An important role was played by birthdays, a good time to show the material possibilities, quantified, for us children, in the ability of our parents to buy Pepsi in bottles and cookies from the sweets store. I’m trying to reconstruct my memory. It may be too early. I start from me to reach the others. The provincial town and the old so-called neighborhood are at the center of the discourse. Sensations, tastes, smells can be found in the images together with the characters of about the same age. Almost mature people still populate the same space, which, once stripped of memories, is desolate. Post-industrial red is a project about the new generation of Romania, which, out of inertia, continues to live in gray blocks of flats and neighborhoods, is about accidental meetings with childhood friends and memories brought to the surface on these occasions, about general truths and personal mythologies.

Flavia Lupu, 2012
artist

2012 POST industrial RED

The specific meanings of “post” theories, focused on the deconstruction of the past, often comes in contradiction with a process that is activated in a situations that happens whit in a context. Such a „post” situation cannot be identified without identifying the previous act that became the subject of deconstruction. The crisis of “post” theories (where “post” in not the same as “anti”) intersects with the maternal attitude of the present towards the past, following a phenomenon of double authority: that of appropriating the past, but rejecting it at the same time. The most difficult task imposed by „post” theories is the ability to delimit, which seems to be entangled in the „in-between” stage, because the time frames and political and cultural phenomena do not always clearly define their boundaries or have been completed entirely. Looking in the past means taking enough distance. This process is not always possible and therefore we are left with the ambiguity and coexistence. The transition period from communism to post-communism in Romania, in the broader context of the former Eastern bloc, the period of the 90s represents a decade with multiple meanings and connotations for all generations involved. The particular situation of the young generation is probably the most interesting because it is the first generation detached from its immediate past, probably the most able to embrace the „post” era and yet the most unable to understand its consequences. This generation did not had the experience of the communist past, does not have a traumatic memory and is simply a generation trapped in the transition process that cannot identify it as such. The young generation that was born in the 90s confronts with the past through family stories or book theories.

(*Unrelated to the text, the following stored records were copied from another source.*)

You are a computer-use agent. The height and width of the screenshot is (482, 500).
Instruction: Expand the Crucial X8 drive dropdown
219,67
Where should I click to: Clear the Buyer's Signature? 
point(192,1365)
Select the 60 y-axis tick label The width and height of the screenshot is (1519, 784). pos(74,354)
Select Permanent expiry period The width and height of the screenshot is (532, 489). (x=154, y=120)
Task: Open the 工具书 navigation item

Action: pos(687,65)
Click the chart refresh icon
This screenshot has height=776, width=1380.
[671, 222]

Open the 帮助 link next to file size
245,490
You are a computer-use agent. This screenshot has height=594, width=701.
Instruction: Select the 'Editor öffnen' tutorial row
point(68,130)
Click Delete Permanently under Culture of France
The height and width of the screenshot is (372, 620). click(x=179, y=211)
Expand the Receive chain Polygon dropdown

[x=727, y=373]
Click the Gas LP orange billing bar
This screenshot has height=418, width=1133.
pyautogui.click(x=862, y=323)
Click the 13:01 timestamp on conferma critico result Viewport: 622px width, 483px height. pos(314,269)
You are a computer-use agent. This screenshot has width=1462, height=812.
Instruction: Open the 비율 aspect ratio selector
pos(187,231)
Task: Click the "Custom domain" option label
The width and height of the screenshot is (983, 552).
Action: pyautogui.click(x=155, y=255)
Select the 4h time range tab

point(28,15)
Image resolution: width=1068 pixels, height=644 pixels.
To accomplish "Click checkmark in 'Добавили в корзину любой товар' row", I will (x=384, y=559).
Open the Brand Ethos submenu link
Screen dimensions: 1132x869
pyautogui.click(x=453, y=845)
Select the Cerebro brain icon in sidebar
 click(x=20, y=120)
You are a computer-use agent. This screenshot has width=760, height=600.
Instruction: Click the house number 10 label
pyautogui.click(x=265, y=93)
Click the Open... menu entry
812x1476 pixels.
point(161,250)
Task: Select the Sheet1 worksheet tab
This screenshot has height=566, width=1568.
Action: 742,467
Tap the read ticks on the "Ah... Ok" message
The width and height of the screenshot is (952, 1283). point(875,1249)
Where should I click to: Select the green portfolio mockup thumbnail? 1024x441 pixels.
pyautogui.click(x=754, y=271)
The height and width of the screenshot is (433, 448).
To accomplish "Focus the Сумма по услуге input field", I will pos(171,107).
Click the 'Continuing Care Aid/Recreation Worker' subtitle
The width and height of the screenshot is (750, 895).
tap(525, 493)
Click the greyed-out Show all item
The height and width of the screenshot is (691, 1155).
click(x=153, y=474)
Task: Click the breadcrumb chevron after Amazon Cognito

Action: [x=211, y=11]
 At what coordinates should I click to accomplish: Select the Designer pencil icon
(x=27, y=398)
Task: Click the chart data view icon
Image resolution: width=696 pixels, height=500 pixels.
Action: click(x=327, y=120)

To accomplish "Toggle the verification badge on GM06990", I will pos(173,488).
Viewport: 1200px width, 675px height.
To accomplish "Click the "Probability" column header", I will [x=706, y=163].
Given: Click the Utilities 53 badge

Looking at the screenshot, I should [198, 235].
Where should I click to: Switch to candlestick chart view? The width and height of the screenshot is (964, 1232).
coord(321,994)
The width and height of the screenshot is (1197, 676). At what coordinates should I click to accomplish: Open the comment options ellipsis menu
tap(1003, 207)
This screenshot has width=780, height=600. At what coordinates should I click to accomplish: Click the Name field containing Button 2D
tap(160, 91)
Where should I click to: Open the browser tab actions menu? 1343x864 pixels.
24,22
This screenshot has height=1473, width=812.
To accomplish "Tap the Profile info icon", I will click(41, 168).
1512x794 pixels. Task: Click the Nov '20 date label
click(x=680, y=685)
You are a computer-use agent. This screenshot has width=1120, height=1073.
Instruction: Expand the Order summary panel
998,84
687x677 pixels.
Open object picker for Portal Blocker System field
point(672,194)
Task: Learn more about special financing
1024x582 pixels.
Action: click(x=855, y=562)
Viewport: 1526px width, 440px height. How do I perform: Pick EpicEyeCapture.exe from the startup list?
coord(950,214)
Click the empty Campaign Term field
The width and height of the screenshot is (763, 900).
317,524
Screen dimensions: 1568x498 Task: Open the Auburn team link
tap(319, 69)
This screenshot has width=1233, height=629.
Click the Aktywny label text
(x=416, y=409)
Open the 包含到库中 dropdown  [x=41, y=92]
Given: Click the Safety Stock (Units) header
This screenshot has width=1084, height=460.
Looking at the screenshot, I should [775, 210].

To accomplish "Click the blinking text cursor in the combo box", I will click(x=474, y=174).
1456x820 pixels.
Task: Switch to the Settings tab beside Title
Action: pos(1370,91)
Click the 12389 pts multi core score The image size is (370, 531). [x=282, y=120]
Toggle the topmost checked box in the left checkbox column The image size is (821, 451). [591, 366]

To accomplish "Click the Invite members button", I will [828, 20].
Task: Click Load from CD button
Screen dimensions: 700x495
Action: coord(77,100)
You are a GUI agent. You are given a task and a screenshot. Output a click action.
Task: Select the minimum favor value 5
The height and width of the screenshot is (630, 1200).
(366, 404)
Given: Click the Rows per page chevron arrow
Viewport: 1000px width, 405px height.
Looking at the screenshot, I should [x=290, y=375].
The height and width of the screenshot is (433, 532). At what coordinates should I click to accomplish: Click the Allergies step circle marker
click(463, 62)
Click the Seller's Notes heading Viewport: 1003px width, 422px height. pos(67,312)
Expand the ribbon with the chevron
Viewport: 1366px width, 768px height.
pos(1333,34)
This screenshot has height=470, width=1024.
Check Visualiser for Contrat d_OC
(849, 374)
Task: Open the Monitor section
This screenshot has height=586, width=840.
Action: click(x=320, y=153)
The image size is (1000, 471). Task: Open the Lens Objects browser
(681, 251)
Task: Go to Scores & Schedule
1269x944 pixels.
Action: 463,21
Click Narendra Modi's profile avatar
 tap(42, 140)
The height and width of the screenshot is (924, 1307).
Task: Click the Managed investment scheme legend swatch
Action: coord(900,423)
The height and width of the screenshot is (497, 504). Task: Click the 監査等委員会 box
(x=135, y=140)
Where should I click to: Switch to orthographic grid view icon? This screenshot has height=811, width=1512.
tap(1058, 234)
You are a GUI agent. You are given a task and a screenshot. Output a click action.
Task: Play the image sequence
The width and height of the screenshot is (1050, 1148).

In a way, these young people experience, without necessarily being aware, an identity crisis. They do not belong to the industrial past, nor to the consumerist present, they are the children of Transition. Flavia Lupu assumes the role of analyzing this status through a self-referential discourse and through dialogue with her generation. These young people quickly adapted to the consumerist times, but at the same time their mentalities were formed in the shadow of the past, through families. They live in apartments and in communist flats, they play their classic gender roles as men and women, they have dreams, prejudices and frustrations. They were the lucky ones to taste the bananas early. However, the environment in which they live is a strong sign of the past that they cannot fully understand and perhaps some of them are not even interested in doing so. In relation to power, this generation defines itself in a as another type of laboratory mice, compared to their parents, as we are all living and breathing beings that can escape from the system only with the power of the mind. The object, the symbolic „red chair”, print and video (original unedited domestic video) should provide at least some of the facets of the transition; an important exercise in understanding the own identity and how the past affects your present. And that’s only if you give a damn!